2.7. Functional enrichment analyses of DEGs
The Differentially Expressed Genes (DEGs) in the HT29 and HCT116 cells were determined separately using the QIAGEN CLC Genomics Workbench v. 25.0.2 (https://digitalinsights.qiagen.com). The gene set enrichment analyses (GSEA) of both DEGs were performed using R software (version 4.4.2) (FDR < 0.05 filtered data). Hallmark gene sets were used in the GSEA analyses to reveal the functions and regulatory relationships of specifically deregulated genes in more depth, and a significance threshold of P < 0.05 was set for the identification of significantly enriched gene sets. The STRING database was used for the independent gene ontology and PPI analyses for up-down genes using DEGs with |log2FC| > 1 and FDR < 0.05, and Cytoscape (v3.10.3) was used to perform and visualize MCODE in the PPI analysis using the following parameters: degree cutoff: 2, K-Core: 2, node score cutoff: 0.2, maximum depth: 100. The major clusters in the MCODE studies were subjected to KEGG pathway analyses, and a heatmap analysis of the top 20 up-down genes was also carried out. A Venn diagram tool was used to identify the genes common to both cell lines following treatment, and a KEGG pathway analysis was performed for the identified common genes using the STRING tool.
2.8. Statistical analysis
The results from three to five separate experiments were expressed as mean ± standard deviation (SD). All data collected from experiments were performed in triplicate and analyzed using the GraphPad Prism Version 10.2.3 program (GraphPad Software, Boston, Massachusetts USA). A two-way ANOVA was conducted, followed by Tukey’s multiple comparisons test for group-wide comparisons.
Results
3.1. Effects of EA, RJ, and their combination on cell proliferation in HCT116 and HT29 cells
Cell growth was monitored for up to 140 hours using the xCELLigence system to assess the antiproliferative effects of EA, RJ, and their use in combination, on HCT116 and HT29 cancer cells and healthy BEAS-2B cells. EA was applied to cells in concentrations of 10, 20, 30, 40, 50, and 60 μM, and RJ was applied in concentrations of 5, 10, 15, 20, 25, and 30 mg/mL. An analysis of the results revealed that EA, RJ, and their use in combination exerted greater antiproliferative effects on HCT116 and HT29 cells when applied separately, than on BEAS-2B cells, depending on the dose and time (Figure 1). The IC_50_ of the EA values were recorded as 45.8 μM in HCT116 cells and 25.7 μM in HT29 cells by xCELLigence RTCA MP. The concentration- and time-dependent antiproliferative activity of EA could be clearly observed in the BEAS-2B cells for approximately 96 h. It is interesting to note that although EA also exhibited dose-dependent antiproliferative activity in HCT116 and HT29 cells, the antiproliferative activity of EA was much faster in the HCT116 and HT29 cells than in the BEAS-2B cells. While prolonged antiproliferative activity was noted for RJ in BEAS-2B cells, depending on dose and time, its antiproliferative activity started much earlier in HCT116, and in HT29 in particular. Cotreatments with RJ (25 mg/mL for HCT116, 20 mg/mL for HT29) and EA (at IC_50_ doses) synergistically suppressed proliferation, and exhibited significantly enhanced antiproliferative activity when compared to treatments with the individual agents (p < 0.05). The fact that the EA-RJ combination showed faster and greater antiproliferative activity in HT29 cells than in HCT116 cells indicates that HT29 cells are more sensitive to the applied combination.

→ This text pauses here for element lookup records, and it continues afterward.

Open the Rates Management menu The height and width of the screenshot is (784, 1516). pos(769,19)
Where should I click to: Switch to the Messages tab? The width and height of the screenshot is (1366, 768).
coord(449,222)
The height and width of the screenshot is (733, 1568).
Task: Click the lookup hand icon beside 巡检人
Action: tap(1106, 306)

3.2. Assessment of EA and RJ and their use in combination on glycolytic function on cancer cells using the Seahorse XFe24 Analyzer
Cancer cells are known to prefer the glycolytic pathway for the fulfillment of their rapid energy needs. The effect of the combined use of EA and RJ on glycolytic function (glycolysis, glycolytic capacity, and glycolytic reserve) in cancer cells was analyzed using the Seahorse XFe24 Analyzer. As can be seen in Figure 2, the addition of glucose to the medium led to an increase in ECAR in both cell lines. The findings show that EA used in combination with RJ suppressed glycolysis in HCT116 cells. 2-DG, a canonical glycolytic inhibitor, was used to validate the assay. The addition of oligomycin (1 μM) to the medium, which binds to the F0 subunit and cuts off the proton flow to inhibit ATP synthase, generally led to greater lactate production in both cell lines and revealed their maximum glycolytic capacity. The addition of oligomycin to the EA-RJ combination led to a greater reduction in ECAR than achieved with EA and RJ alone. The EA-RJ combination led to a considerably greater reduction in the ECAR rate in the HCT116 cell line.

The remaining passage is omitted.